Mr Johnson was criticised for cancelling the meeting of his own to make way for Mr Tillerson. The Foreign Secretary was branded a “poodle” by both the Kremlin and other British politicians, for having his “diary managed from across the pond”.
US President Donald Trump ordered missile strikes against Syrian government military targets last week in response to the deaths of more than 80 people during an alleged chemical attack in the rebel-held town of Khan Sheikhoun.
Discussing the round of missile strikes, Mr Johnson told The Sun newspaper: “Crucially – they could do so again. We cannot miss this moment.
“It is time for [Russian president Vladimir] Putin to face the truth about the tyrant he is still propping up.”

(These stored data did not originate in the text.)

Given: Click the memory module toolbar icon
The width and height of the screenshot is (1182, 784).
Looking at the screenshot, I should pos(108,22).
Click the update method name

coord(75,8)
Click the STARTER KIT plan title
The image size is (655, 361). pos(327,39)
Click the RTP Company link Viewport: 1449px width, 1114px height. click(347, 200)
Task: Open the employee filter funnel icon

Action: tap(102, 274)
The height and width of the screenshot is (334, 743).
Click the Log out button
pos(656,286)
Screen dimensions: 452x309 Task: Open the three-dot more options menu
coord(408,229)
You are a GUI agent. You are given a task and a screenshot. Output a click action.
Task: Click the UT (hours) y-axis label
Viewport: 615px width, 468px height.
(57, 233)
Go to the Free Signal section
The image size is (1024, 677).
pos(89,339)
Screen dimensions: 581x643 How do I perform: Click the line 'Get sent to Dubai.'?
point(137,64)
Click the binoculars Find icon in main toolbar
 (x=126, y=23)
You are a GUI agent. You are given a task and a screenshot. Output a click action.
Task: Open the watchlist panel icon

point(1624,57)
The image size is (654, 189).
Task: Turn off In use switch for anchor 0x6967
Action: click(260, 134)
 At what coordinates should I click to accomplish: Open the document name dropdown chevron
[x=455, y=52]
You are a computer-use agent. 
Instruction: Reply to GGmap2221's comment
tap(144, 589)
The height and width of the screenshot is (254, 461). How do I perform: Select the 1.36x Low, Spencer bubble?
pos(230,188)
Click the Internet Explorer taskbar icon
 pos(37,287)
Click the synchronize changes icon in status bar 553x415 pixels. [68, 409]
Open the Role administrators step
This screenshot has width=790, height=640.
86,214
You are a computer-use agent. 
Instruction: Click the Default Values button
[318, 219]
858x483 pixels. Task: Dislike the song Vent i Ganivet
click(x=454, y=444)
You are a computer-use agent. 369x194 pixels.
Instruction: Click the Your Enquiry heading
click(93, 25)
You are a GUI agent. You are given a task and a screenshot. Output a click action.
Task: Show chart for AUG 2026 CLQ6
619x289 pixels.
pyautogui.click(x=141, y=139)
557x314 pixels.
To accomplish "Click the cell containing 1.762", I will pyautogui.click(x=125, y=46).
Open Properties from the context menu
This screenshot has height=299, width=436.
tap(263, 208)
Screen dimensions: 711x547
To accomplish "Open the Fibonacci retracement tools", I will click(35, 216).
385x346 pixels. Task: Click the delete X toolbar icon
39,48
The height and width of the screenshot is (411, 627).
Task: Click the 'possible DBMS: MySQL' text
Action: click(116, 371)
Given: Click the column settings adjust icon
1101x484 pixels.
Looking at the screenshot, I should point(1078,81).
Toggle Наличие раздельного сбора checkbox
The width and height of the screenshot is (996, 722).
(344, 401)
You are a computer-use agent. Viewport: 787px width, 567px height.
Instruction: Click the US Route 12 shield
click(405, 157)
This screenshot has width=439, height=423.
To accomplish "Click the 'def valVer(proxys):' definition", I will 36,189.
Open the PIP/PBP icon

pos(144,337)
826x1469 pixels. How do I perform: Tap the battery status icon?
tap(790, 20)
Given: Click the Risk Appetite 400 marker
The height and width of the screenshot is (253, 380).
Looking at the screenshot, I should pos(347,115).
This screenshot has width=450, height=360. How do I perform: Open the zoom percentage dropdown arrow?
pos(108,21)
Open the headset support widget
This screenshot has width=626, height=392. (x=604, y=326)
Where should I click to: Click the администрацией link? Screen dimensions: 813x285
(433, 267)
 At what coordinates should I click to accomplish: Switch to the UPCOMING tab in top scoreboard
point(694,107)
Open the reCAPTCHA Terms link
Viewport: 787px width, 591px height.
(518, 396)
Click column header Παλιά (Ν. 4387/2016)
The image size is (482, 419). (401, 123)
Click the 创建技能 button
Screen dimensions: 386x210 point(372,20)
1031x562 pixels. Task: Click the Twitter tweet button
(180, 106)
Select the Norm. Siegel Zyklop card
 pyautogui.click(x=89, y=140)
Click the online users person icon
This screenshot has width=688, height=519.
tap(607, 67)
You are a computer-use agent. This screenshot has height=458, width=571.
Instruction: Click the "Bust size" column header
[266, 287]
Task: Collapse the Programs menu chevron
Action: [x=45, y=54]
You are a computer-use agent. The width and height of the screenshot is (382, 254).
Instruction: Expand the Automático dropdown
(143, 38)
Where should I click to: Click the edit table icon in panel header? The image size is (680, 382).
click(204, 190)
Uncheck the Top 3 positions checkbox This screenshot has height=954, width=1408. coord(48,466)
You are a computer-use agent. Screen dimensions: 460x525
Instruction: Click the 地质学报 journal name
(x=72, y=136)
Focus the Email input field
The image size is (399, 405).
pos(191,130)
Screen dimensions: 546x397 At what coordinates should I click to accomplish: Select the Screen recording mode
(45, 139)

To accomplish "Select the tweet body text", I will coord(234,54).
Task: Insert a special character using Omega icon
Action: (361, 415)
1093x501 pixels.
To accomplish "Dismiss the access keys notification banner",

The US and UK blame Russia for being complicit in last week’s chemical attack and the ongoing brutal conduct of the Syrian government. Defence Secretary Sir Michael Fallon on Sunday claimed that Russia was responsible for “every civilian death” in the Syrian chemical weapons attack, because it was the Syrian government’s “principal backer”.
Mr Johnson spent the weekend on the telephone to G7 foreign ministers ahead of their two-day meeting in Tuscany and also spoke to key regional players, including the Saudis.
During talks in Italy, he will say that President Assad has no future in Syria, Russia must stop supporting the regime and a plan to rebuild the country must be drawn up.
A UK government source dismissed the criticism of Mr Johnson: “The important thing is that this is Britain helping to influence US policy on Syria and Russia, far from being a poodle.
“Three months ago Syria wasn’t really an issue for them but our push and recent events have made a difference.”
The source did not explain that influence the UK has so far had on US policy.
Some 87 people, including children, are believed to have been killed in the suspected sarin nerve agent strike on Khan Sheikhoun.
Mr Trump subsequently ordered a strike by 59 cruise missiles on the base in America’s first direct attack against the Syrian government.
The base appears to be at least partly operational despite the strike, however, with reports of warplanes taking off from it in the days following the attack.